**Challenge**.
Which lines contain the word "thumbnail"? Copy each of them.

━━ Input records

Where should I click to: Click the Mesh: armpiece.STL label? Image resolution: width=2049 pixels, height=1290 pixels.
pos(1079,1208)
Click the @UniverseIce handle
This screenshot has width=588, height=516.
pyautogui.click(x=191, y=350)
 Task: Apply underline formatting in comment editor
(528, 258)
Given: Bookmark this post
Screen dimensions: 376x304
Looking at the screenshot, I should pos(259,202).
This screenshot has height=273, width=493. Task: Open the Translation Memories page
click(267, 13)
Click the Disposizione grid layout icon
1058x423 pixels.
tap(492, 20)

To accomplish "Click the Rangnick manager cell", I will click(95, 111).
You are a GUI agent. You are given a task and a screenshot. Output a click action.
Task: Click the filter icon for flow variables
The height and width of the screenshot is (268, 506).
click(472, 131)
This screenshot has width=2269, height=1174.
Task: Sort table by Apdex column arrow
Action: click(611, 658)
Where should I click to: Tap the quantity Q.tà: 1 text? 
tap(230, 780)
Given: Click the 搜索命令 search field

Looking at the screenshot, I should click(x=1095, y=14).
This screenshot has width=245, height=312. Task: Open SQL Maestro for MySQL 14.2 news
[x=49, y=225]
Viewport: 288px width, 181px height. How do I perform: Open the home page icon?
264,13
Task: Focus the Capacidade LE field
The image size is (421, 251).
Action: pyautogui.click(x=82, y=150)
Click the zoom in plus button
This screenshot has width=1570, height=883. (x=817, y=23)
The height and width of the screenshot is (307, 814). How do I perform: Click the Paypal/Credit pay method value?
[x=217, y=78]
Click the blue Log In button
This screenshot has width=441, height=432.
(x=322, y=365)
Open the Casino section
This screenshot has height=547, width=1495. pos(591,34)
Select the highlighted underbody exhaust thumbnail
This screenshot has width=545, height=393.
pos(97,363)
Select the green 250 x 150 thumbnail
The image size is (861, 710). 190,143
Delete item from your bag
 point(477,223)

━━━━

**Exercise output**.
Select the highlighted underbody exhaust thumbnail
Select the green 250 x 150 thumbnail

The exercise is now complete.